Of course, this idyll cannot last, and before long they are detected (gracefully, by kind-hearted officials), and a kind-hearted benefactor who seems to understand their kind of thirst for independence, gives them a house, employs the father, and the girl is enrolled in school. This is after they have both undergone numerous evaluations that indicate that they are both smart and she has been well schooled.
However no one seems to take into account that the father Will (Foster) is experiencing PTSD stemming from military service, and this is the way he has adamantly chosen to deal with it. He is a model parent to his daughter Tom—as in Thomasin—(McKenzie), and they fare very well when left alone. But society encroaches; it is no longer possible to be truly alone in our world with a degree of connectedness that has never been seen before.
Even as an Indie film, Leave No Trace is unusual in its portrayal of so many people being so open and kind to the unusual strangers Will and Tom, providing them with shelter, work, education, and friendship. They are polite and appreciative, but their benefactors are especially kind and giving. Such a thing is actually very nice to see in our divided world where most strangers are regarded with suspicion, warranted or not.
The filmmaker Debra Granik (Winter’s Bone) clearly has her finger on the pulse of American life, and her portrayal of the Will and Tom duo (based on the novel by Peter Rock) should be praised for its attention to PTSD and how those affected cope in different ways. Clearly, some need to pursue their own lonely path and should be free to do so. I especially liked the way the film ends—not with everything resolved—but with a realistic picture of how these things can be worked out. It leaves you with the tender thought that two people so well connected are not likely ever to be separated permanently.
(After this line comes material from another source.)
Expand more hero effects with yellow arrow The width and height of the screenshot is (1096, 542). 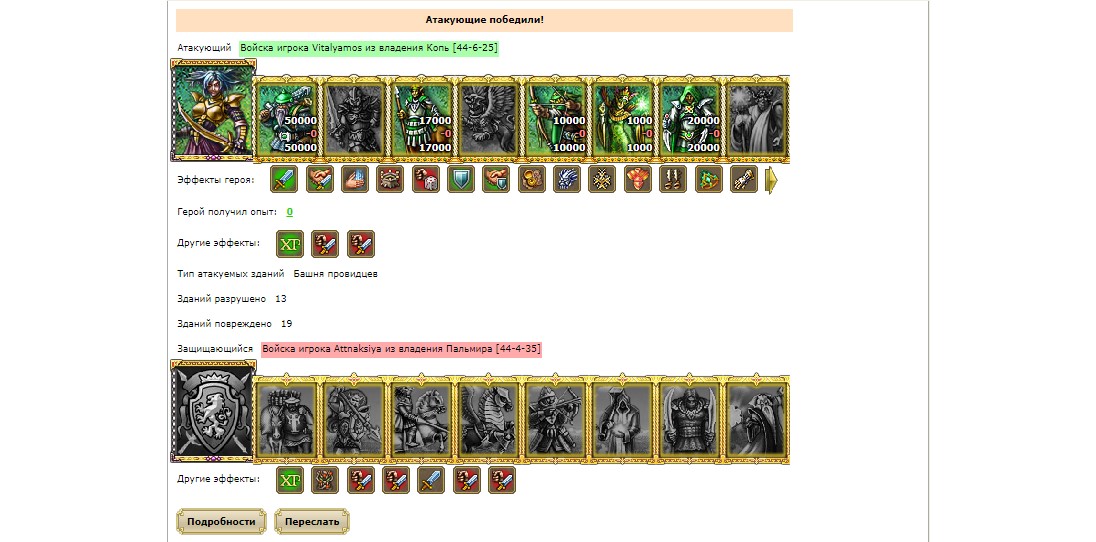[x=772, y=180]
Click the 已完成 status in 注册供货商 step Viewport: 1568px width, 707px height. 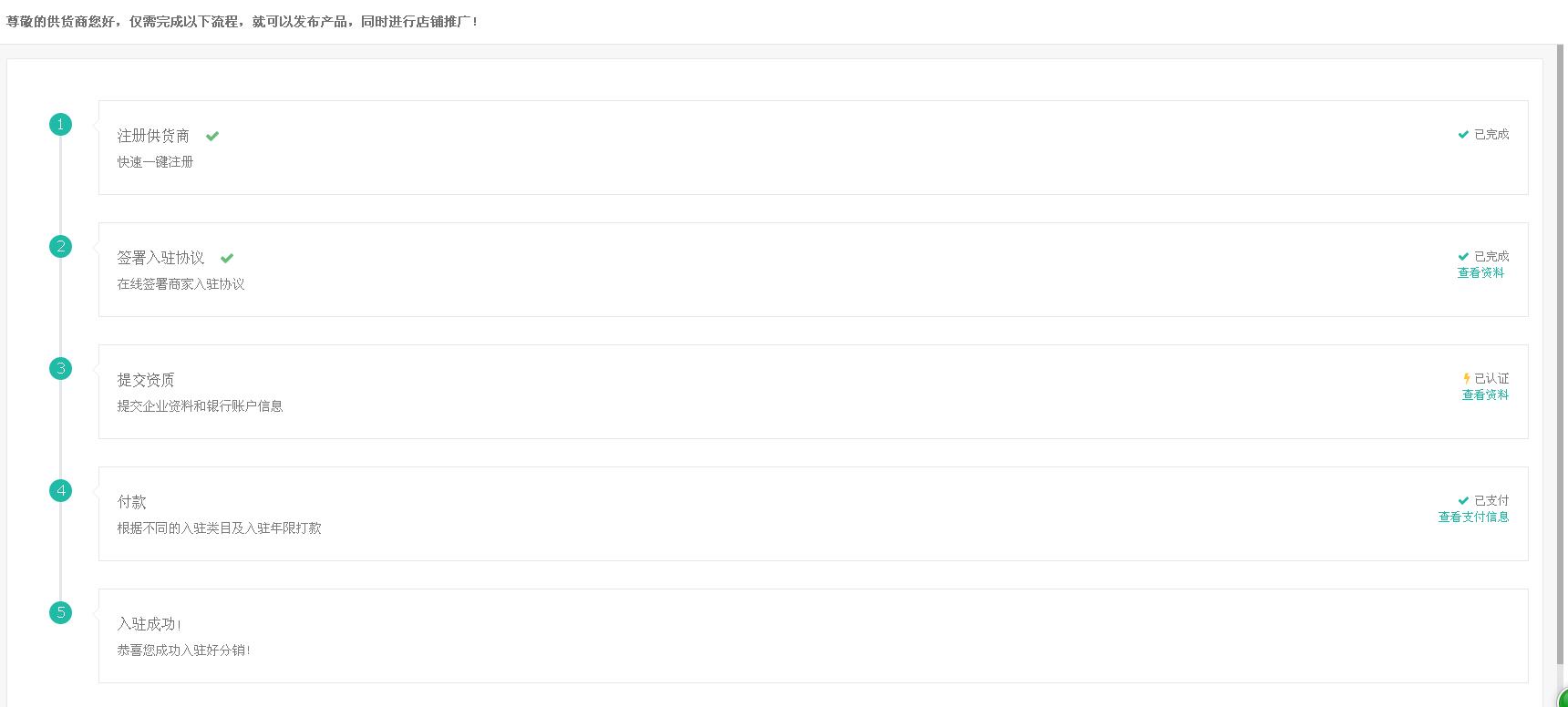point(1491,135)
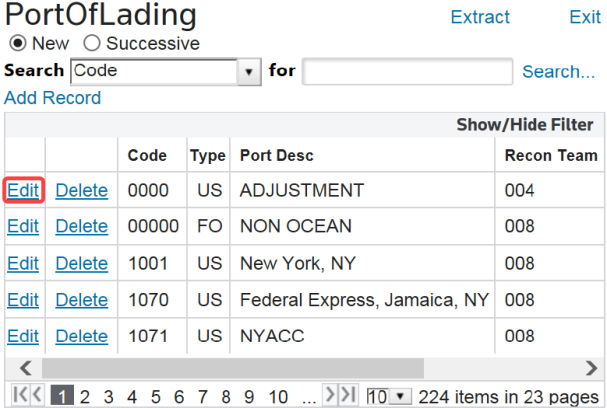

Obviously, I took to this film and respect the messages it conveys. But I couldn’t keep from noticing that everyone in it is white and fits the norm for our country. We all know the trajectory of the story would be significantly different had the main characters been another color, ethnicity, sexual orientation, etc. But perhaps that is for another movie. We can appreciate here the soulful representation of very real characters in life.
Ben Foster has achieved a reputation particularly for extraordinary performances in 3:10 to Yuma and Hell or High Water, but here he’s in a very different role—a taciturn but thoughtful wounded man—which he manages just as well. Thomasin McKenzie is known primarily for her television roles, but she establishes her talent for film features here in her character’s perceptiveness shown on her face and in her body as she struggles with the tension between her father’s outlook and her own observations of society. Like most teenagers, she sees something she likes and has few qualms about going after it. The uniqueness of this film lies in her emotionally rational and healthy reasons for going on her own path (as opposed to avoiding conflict) and her father’s willingness to allow her this without anger and without putting much pressure on her.
Differing perceptions about living on the edge, unseen.